Write out again every line from the one with "Toggle Xilinx SPI" up to and including the one with "point(78,309)", requests included. Multiply each coordinate in the answers by 0.4, round to whole numbers with halves going up, and leave the pictures out.

**Pointing lines for text and elements:**
· · · · ·

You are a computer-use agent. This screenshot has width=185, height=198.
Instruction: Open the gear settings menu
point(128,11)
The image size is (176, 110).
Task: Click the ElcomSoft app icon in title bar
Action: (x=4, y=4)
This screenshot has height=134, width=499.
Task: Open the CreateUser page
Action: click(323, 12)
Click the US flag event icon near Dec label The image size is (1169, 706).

· · · · ·

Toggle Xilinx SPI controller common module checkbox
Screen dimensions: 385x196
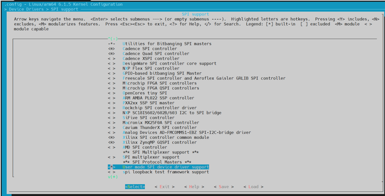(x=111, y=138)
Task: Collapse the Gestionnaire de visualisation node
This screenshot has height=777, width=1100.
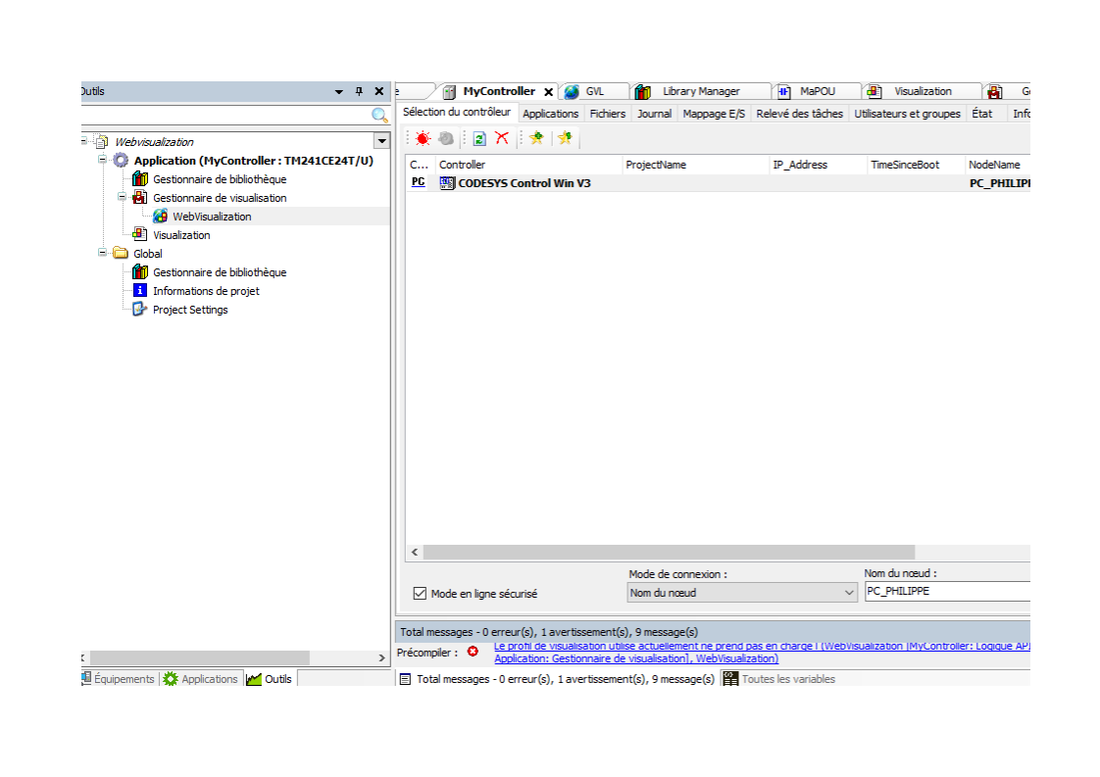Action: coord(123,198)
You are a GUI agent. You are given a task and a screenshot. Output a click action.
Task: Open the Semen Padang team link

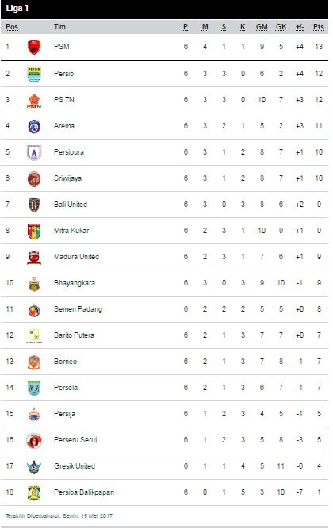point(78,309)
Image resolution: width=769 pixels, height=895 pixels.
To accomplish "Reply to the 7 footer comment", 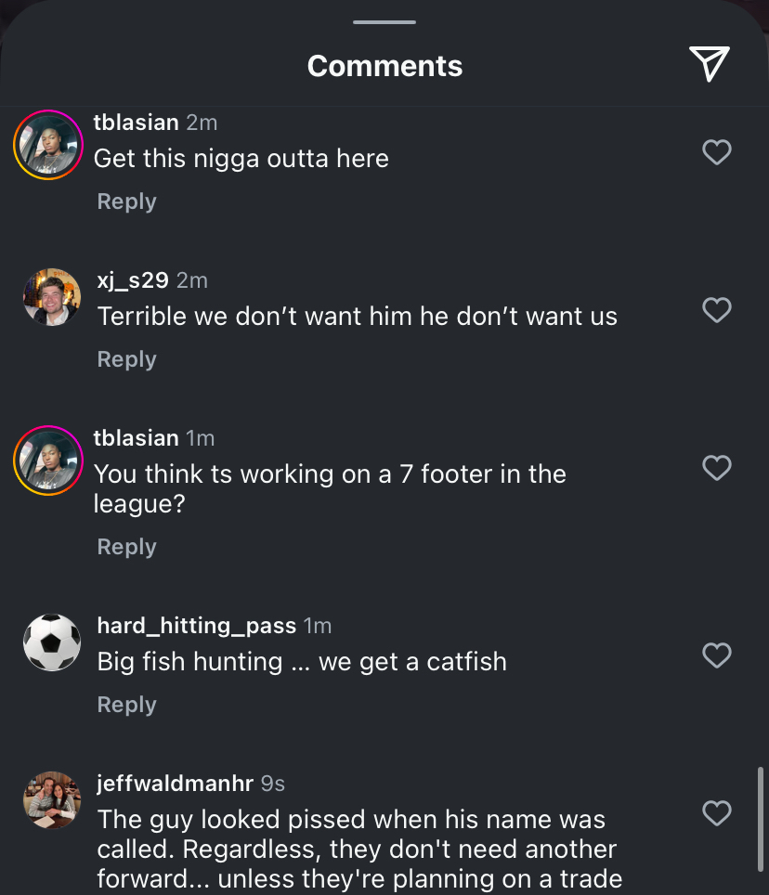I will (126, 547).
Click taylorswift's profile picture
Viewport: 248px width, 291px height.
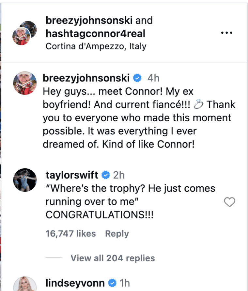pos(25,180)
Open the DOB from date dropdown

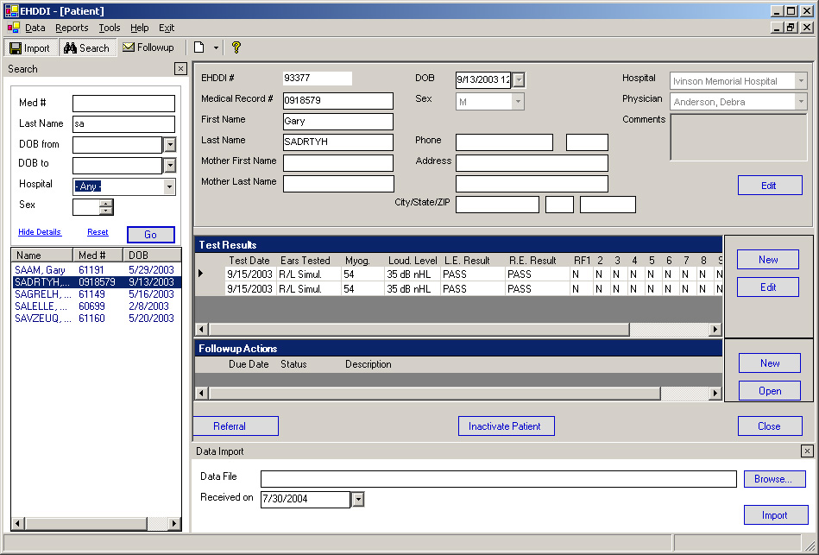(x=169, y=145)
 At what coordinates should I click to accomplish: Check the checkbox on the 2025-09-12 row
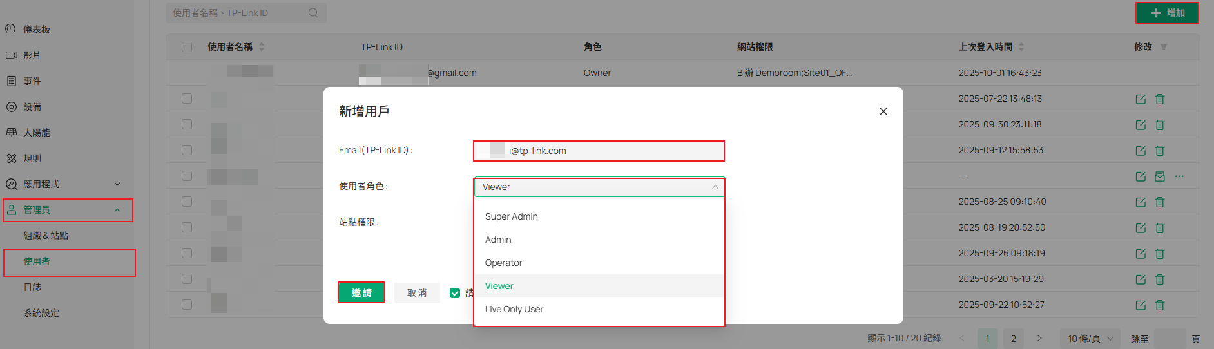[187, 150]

· · · · ·

**SOLUTION TO THE EXERCISE:**
Toggle Xilinx SPI controller common module checkbox
Screen dimensions: 385x196
(x=44, y=55)
Task: Collapse the Gestionnaire de visualisation node
This screenshot has height=777, width=1100.
Action: coord(49,79)
You are a GUI agent. You are given a task and a screenshot. Output a click action.
Task: Open the Semen Padang team link

point(31,124)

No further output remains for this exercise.